Está volviendo a pasar. La recta final de Juego de Tronos ha causado escozor a unos y ha levantado aplausos para otros. El penúltimo episodio de esta historia que durante ocho años ha acompañado a muchos no ha dejado indiferente a nadie, para bien o para mal. Pero esta historia es de sobra conocida.
Porque si ampliamos la mira y observamos el mapa completo de esta tierra devastada a la que llamamos cultura de pantallas constatamos que Juego de Tronos no ha hecho más que reabrir por enésima vez una vieja herida que nunca ha dejado de sangrar por mucho que se haya cosido. Esa lucha entre las expectativas generadas y la realidad presentada. Irreconciliables. Y de paso, ha vuelto poner sobre la mesa ese debate sobre la responsabilidad del creador, el papel del fan, y la autoría de una obra.
Comencemos estableciendo que sí, la culpa es nuestra, los que consumen, los que le dan al play. En el momento en el que una obra genera conversación, accede a dar, casi donar, parte de su cuerpo para el intercambio de ideas de quienes la siguen. El precio del poder. El silencio, al final, mata al éxito. El ruido, siempre encumbra. ¿Entonces? Una vez acordada esta relación de poder, esa concesión a que haya debate a cambio de notoriedad, llega el momento de decidir: ¿está dispuesto el autor de que esa cesión incluya pérdida de poder sobre su creación? Y en el otro “bando”: ¿está el fan dispuesto a tener la responsabilidad de influir en algo que no ha creado? La respuesta que dan los dos es un sí rotundo. Todos creen ganar así.
Cuando el autor nos “regala” ese paquete envuelto cuyo interior desconocemos, espera complacernos. Pero hay un problema. Como cuando se juega al amigo invisible con un grupo de desconocidos, el autor no sabe realmente qué regalarnos. Muchas veces no sabe qué necesitamos. O peor; cuando lo sabe, es esa situación incómoda del fan service. Que me guste la cocina no quiere decir que quiera tener mi décimo libro de cocina en mi estantería. Sentimos que el paquete es nuestro por derecho, incluso antes de abrirlo, por lo que obtenemos un sentimiento de pertenencia que no nos pertenece. Ahí surge el conflicto.

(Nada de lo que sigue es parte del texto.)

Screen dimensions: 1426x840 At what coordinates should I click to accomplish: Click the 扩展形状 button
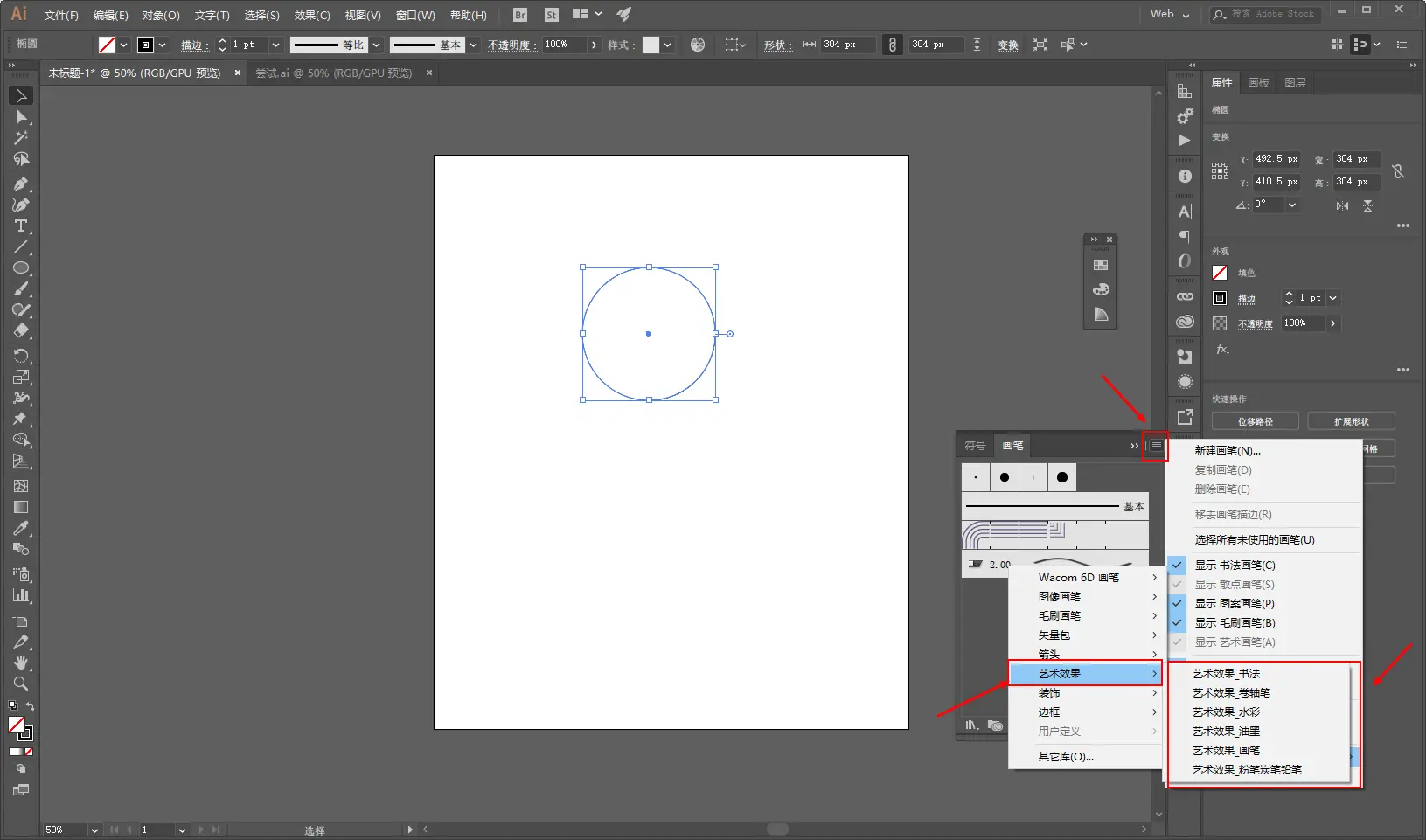coord(1351,421)
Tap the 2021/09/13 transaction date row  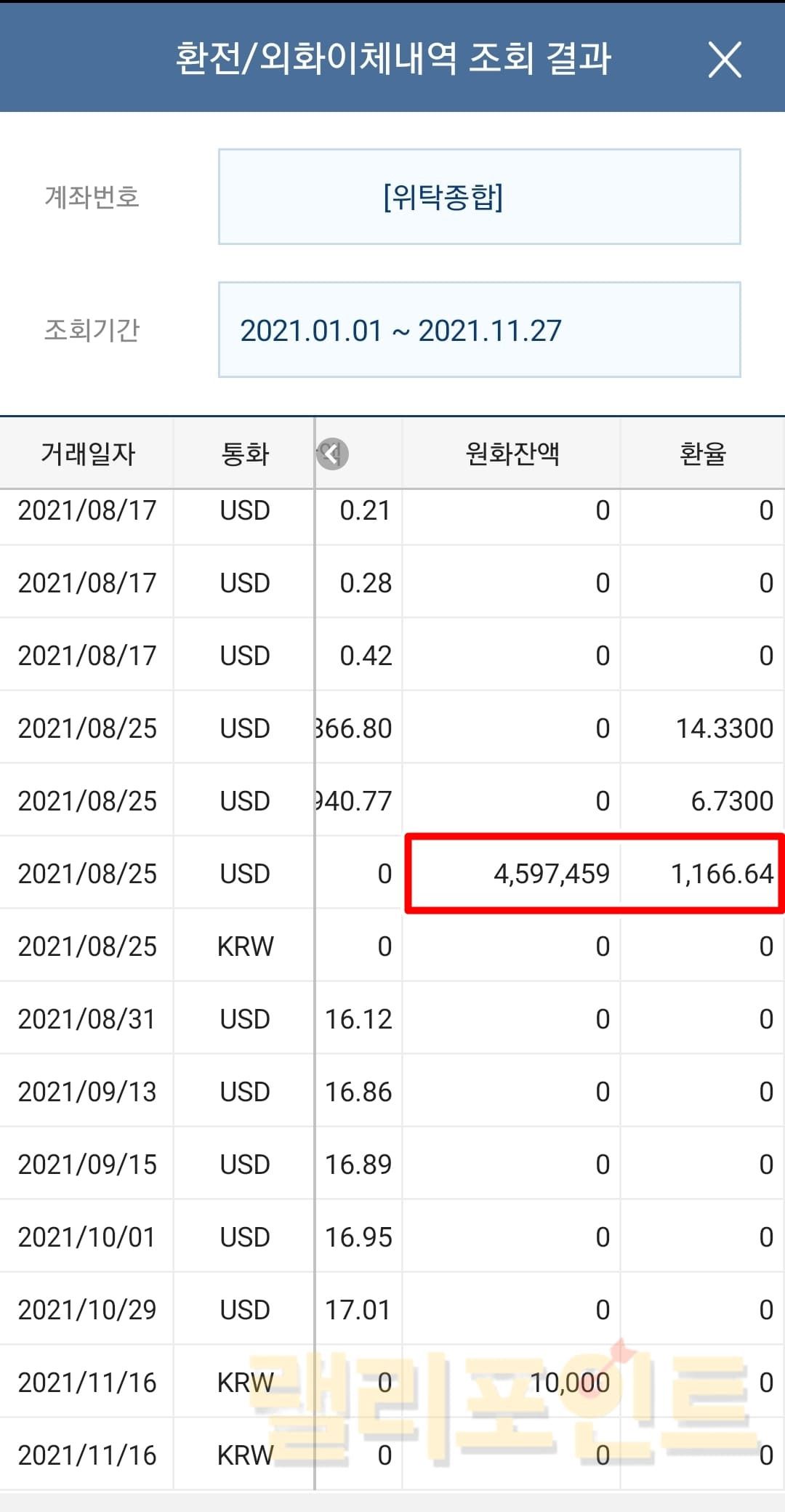tap(87, 1092)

En esta situación cabe preguntarse si los derechos del fan a ser complacido chocan con los derechos del autor a crear, sobre todo cuando lo primero se está comiendo a lo segundo. No es un escenario fácil. Si es autor no escucha a los fans puede caer en un autoritarismo que se suele volver en su contra, pero si abre las puertas de par en par deja de ser él quien firma la obra y lo creado queda hecho trizas por una masa heterogénea de apetencias excesivamente caducas y contradictorias.
Cuando la opinión pública ardió tras el estreno de Los Últimos Jedi, pudimos ver lo peligroso que resulta no haber resuelto ese equilibrio entre obra y público. Cuando les expectativas de muchos fans quedaron enterradas, la obra quedó manchada. Pero, ¿fue justo? ¿Es justo que ahora se recojan firmas para pedir que se rehaga la octava temporada de Juego de Tronos? No, claro que no lo es. Es un auténtico delirio. Un delirio legítimo, pero un delirio propio de los Targaryen. Tras estas obras hay un mensaje, unidireccional en el sentido narrativo. Una idea que se quiere transmitir, un concepto que busca emocionar. Depende de nosotros cómo recibir esta idea.

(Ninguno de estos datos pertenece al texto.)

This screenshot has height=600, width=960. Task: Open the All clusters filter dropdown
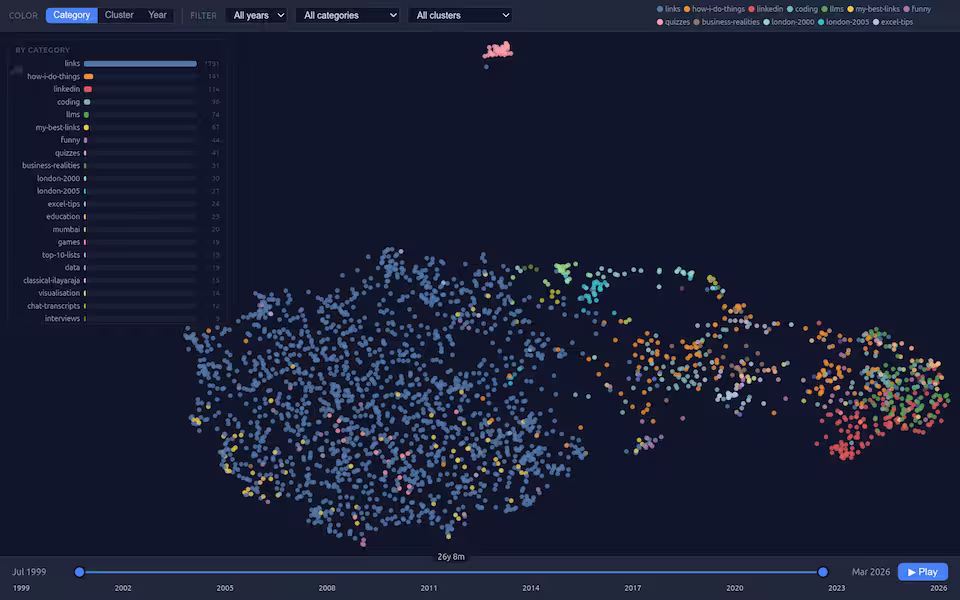coord(460,15)

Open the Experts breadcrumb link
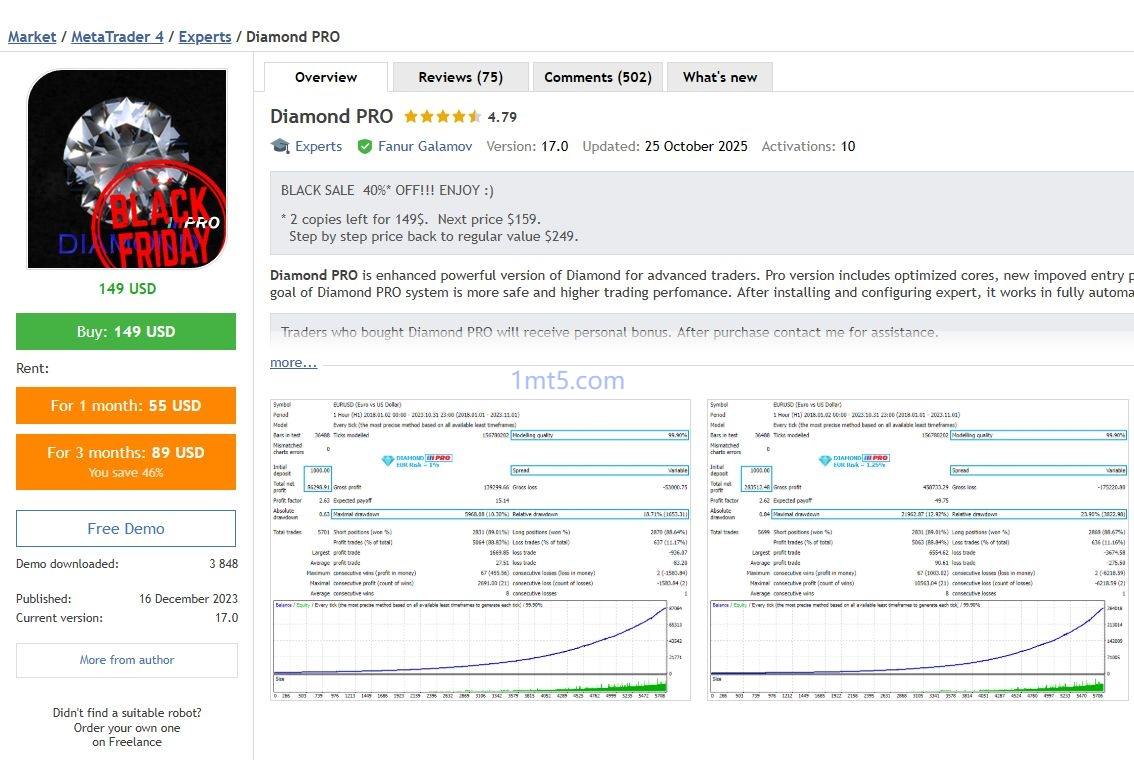click(x=205, y=37)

La frustración por las expectativas incumplidas se soluciona asumiendo que la fantasía es un mundo inexistente separado de la realidad por un muro de coherencia. Esta fantasía puede sentirse auténtica, veraz, hasta mejorar la realidad, pero ese muro no se debería derretir. Por supuesto esto no quiere decir que los autores deban encerrarse en su torre de marfil. En esta era de las comunicaciones el intercambio de ideas debe ser sano y constructivo. La crítica es más necesaria que nunca porque da lugar a la exigencia, y eso repercute en la calidad del producto que recibimos envuelto. A mayor escrutinio fan, mejor será el interior del paquete, menor la frustración.
Pero el final de Juego de Tronos enfadará a muchos, precisamente, por creer que el envoltorio era transparente. La solución pasa quizá por dejar de intentar mirar con tanta ansia a través del envoltorio de ese regalo que nos hacen antes de abrirlo.